_Source document_:
******

Our lives as auto journalists revolve around finding the best driving roads in the most exotic locations, and while at it, conveniently neglect the people going about their daily lives around those great roads. Admittedly, we are guilty of living in a bubble. So this time we took our little Renault Kwid on a more offbeat trip, exploring Lasalgaon.
That’s what we consciously try to address with our series of Kwid challenges. We’ve just set a national record with the Kwid, driving through all 29 states of India and while meeting with the locals, getting a taste of the local culture and even doing a good deed by participating in food drives organised by the Robin Hood Army. We experienced nuances of life far away from the metros and big cities that we otherwise just wouldn’t have. Emboldened by our experiences, we have set out to continue in that very vein and learn more about the incredible country that India is. Which is how we find ourselves headed for Lasalgaon.

******

_Data shown_:
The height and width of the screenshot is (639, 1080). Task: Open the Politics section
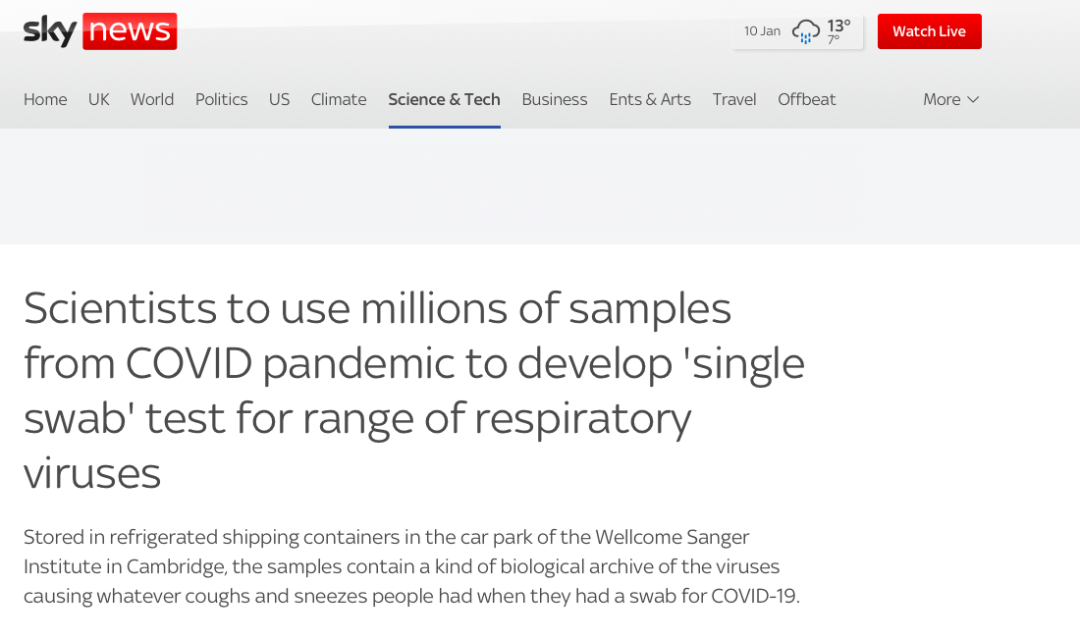221,100
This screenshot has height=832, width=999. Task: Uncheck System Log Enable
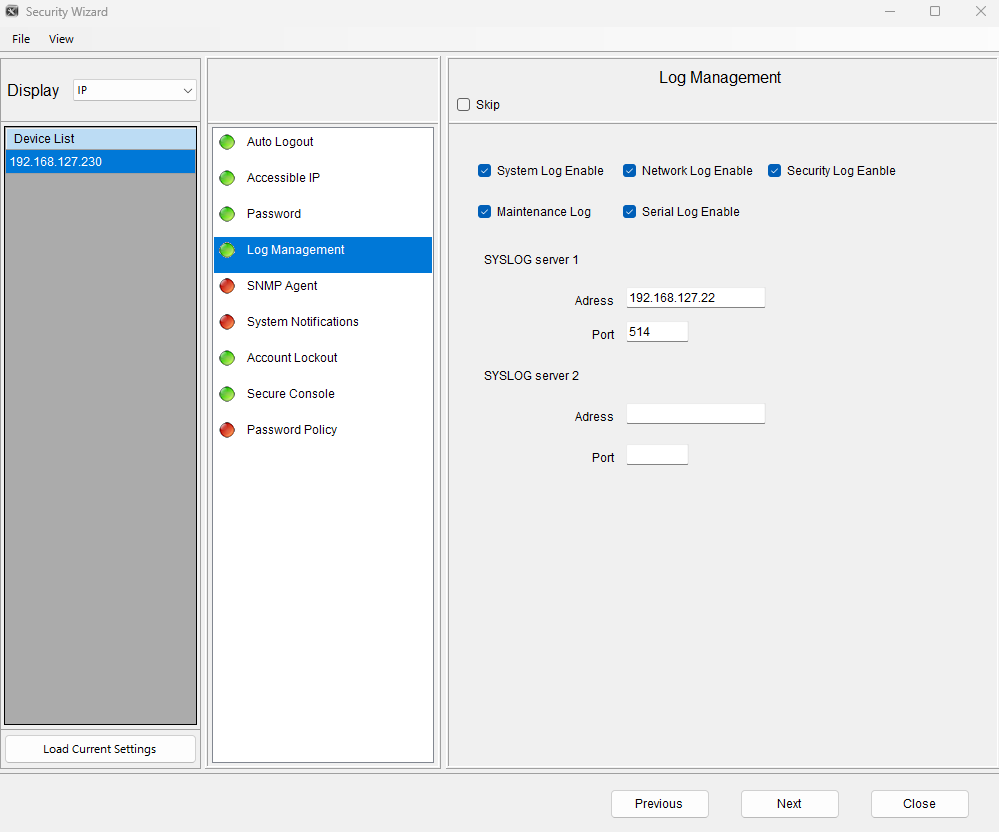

******

_Goal of the exercise_: According to the Kwid travel piece, how many states did the car drive through to set a national record?

_Exercise solution_: All 29 states of India.